>> Start TEXT SECTION

Container images are a lightweight, standalone, and executable software package that includes everything needed to run a piece of software: the code, runtime, system tools, libraries, and settings. These images are the foundation of container-based technologies like Docker, allowing applications to be abstracted from the underlying infrastructure.

1. Portability: Container images are highly portable and can run consistently across different environments, including development machines, testing environments, and various cloud or on-premises platforms.
2. Isolation: Containers provide isolation at the application level, allowing multiple containers to run on the same host without interference. Each container runs as an independent process with its own filesystem and resources.
3. Layered Structure: Images are built in layers, allowing for efficient sharing of common components. When changes are made, only the affected layers need to be updated, reducing image size and improving speed in image distribution and deployment.
4. Immutable and Reproducible: Container images are immutable, meaning they cannot be modified once built. This immutability ensures consistency and reproducibility across different environments.

>> End TEXT SECTION

**WRITTEN INSTRUCTION 1**
Summarize the passage on container images in two sentences.
**WRITTEN INSTRUCTION 2**
Return the part of the passage on container images between "1. Portability: Container" and "distribution and deployment.", inclusive.
**WRITTEN INSTRUCTION 3**
Write the next part of the passage on container images, starting after its final sentence.

>> Start DATA RECORDS

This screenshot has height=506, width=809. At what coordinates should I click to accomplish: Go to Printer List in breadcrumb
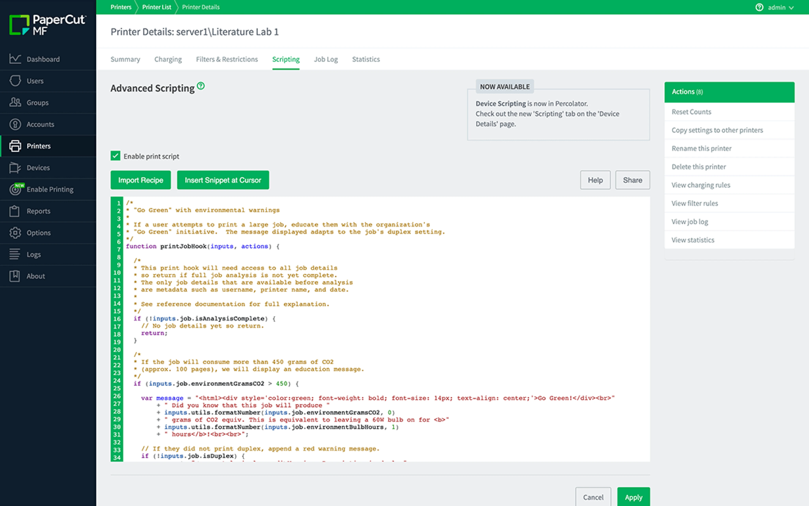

>> End DATA RECORDS
>> Start DATA RECORDS

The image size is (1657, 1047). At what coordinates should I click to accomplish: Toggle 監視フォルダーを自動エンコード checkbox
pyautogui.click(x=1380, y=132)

>> End DATA RECORDS

**TASK RESPONSE 1**
Container images are lightweight, standalone, executable software packages that include the code, runtime, system tools, libraries, and settings needed to run software, and they form the foundation of technologies like Docker. They run consistently across environments, keep containers on the same host isolated from one another, are built in layers for efficient sharing and updating, and are immutable, which ensures consistency and reproducibility.

**TASK RESPONSE 2**
1. Portability: Container images are highly portable and can run consistently across different environments, including development machines, testing environments, and various cloud or on-premises platforms.
2. Isolation: Containers provide isolation at the application level, allowing multiple containers to run on the same host without interference. Each container runs as an independent process with its own filesystem and resources.
3. Layered Structure: Images are built in layers, allowing for efficient sharing of common components. When changes are made, only the affected layers need to be updated, reducing image size and improving speed in image distribution and deployment.

**TASK RESPONSE 3**
5. Dockerfile and Registries: Images are created using a Dockerfile, which defines the configuration and dependencies needed for the application. Images are stored and distributed via container registries such as Docker Hub, Azure Container Registry, or others.

Step 1 : Now lets create a Linux Virtual Machine and then deploy a Containerized Image in it.

The Linux is deployed, here I have allowed SSH and HTTP

Step 2 : Lets connect to the Linux Virtual Machine using Public IP, with the help of Putty Software.

Login to the Virtual Machine with your credentials.

Step 3 : Once we login into our VM, lets start updating the packages to set up an environment to install Docker in the system.

Use the below codes to create an environment to install Docker.

sudo apt-get update
sudo apt-get install ca-certificates curl gnupg
sudo install -m 0755 -d /etc/apt/keyrings
curl -fsSL https://download.docker.com/linux/ubuntu/gpg | sudo gpg --dearmor -o /etc/apt/keyrings/docker.gpg
sudo chmod a+r /etc/apt/keyrings/docker.gpg

echo \
  "deb [arch="$(dpkg --print-architecture)" signed-by=/etc/apt/keyrings/docker.gpg] https://download.docker.com/linux/ubuntu \
  "$(. /etc/os-release && echo "$VERSION_CODENAME")" stable" | \
  sudo tee /etc/apt/sources.list.d/docker.list > /dev/null
sudo apt-get update

Step 4 : Now the environment setup is done. Lets install Docker in the system by using the below code.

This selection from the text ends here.